Détail de la tâche:
Pour chacune des affirmations ci-dessous, indiquez par oui ou par non si elle concorde avec l'extrait sur le Musée d'arts de Nantes, puis citez les mots du texte qui tranchent.
1. Sophie Lévy est venue de Lille pour s'installer à Nantes.
2. Blandine Chavanne a quitté ses fonctions une fois le chantier terminé.
3. Selon Sophie Lévy, les paris liés à la réouverture ont été perdus.

___ Extrait choisi ___

Il s’est ouvert à la ville, s’offre aux visiteurs et aux curieux: exit les grilles intimidantes, gardiennes qui se dressaient devant le palais, flotte désormais dans l’air comme une invite à monter les marches et à pousser les portes. Sophie Lévy, la directrice du Musée d’arts, s’est installée à Nantes à l’été 2016 en provenance de Lille, moins d’un an avant la réouverture, quelques mois après le départ de Blandine Chavanne, la précédente directrice partie en claquant la porte alors que le chantier entrait dans la dernière ligne droite. Dans l’entretien accordé à Place publique, Sophie Lévy s’affirme «rassurée» par les retrouvailles de la ville avec le musée et estime que les paris liés à la réouverture – comme l’accrochage d’œuvres contemporaines parmi des tableaux anciens, ou inversement – ont été gagnés.

___ Jeu de données ___

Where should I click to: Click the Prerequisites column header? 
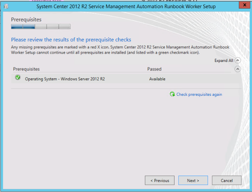[x=26, y=69]
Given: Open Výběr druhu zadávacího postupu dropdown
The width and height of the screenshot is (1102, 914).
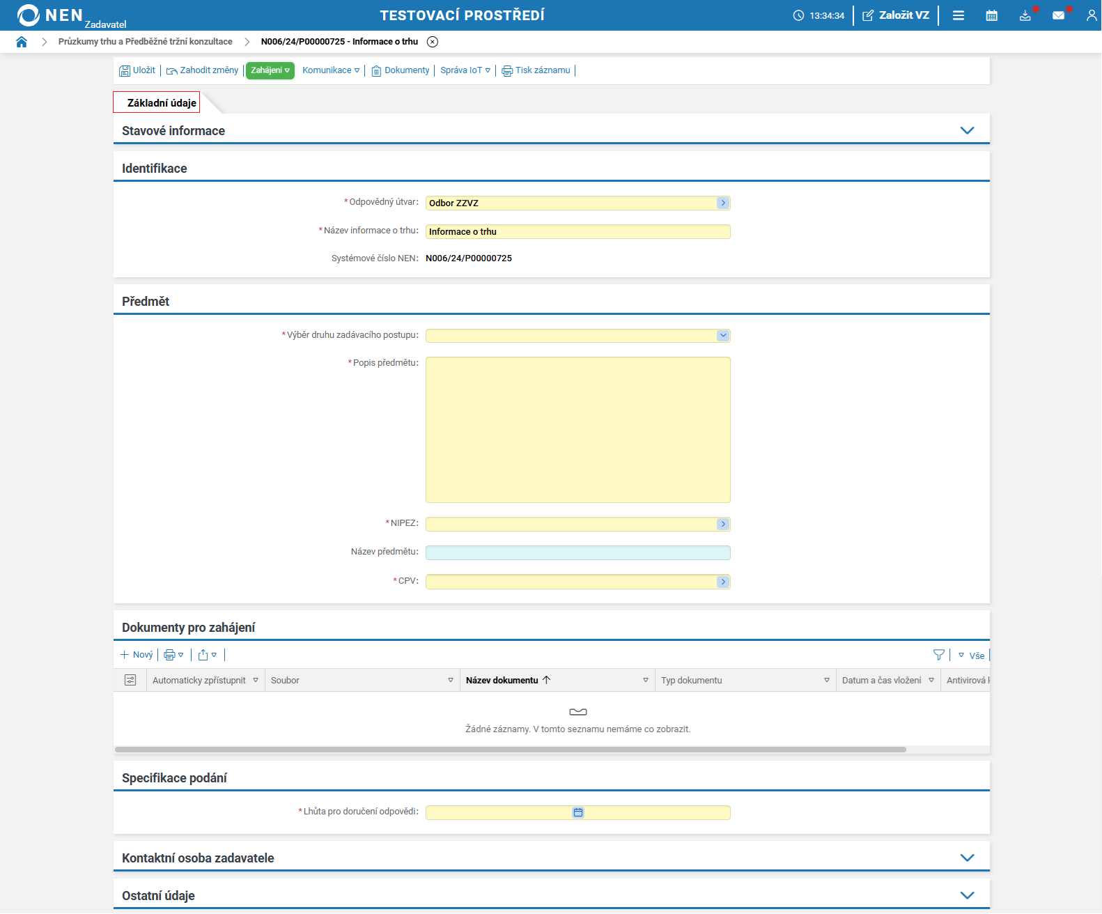Looking at the screenshot, I should [723, 336].
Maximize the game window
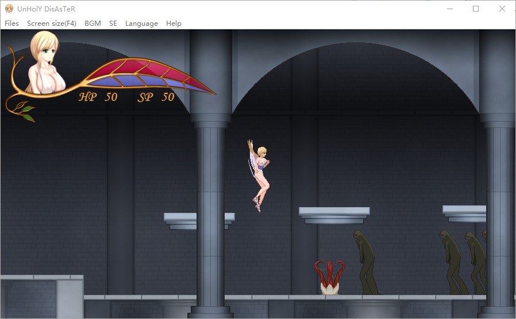516x319 pixels. [x=476, y=9]
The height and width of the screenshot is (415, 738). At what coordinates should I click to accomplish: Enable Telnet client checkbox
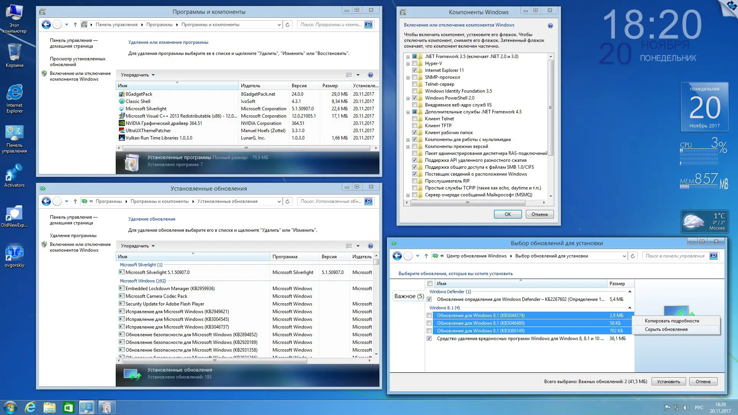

___

Réponse finale:
1. Oui : «s’est installée à Nantes à l’été 2016 en provenance de Lille».
2. Non : «partie en claquant la porte alors que le chantier entrait dans la dernière ligne droite».
3. Non : «ont été gagnés».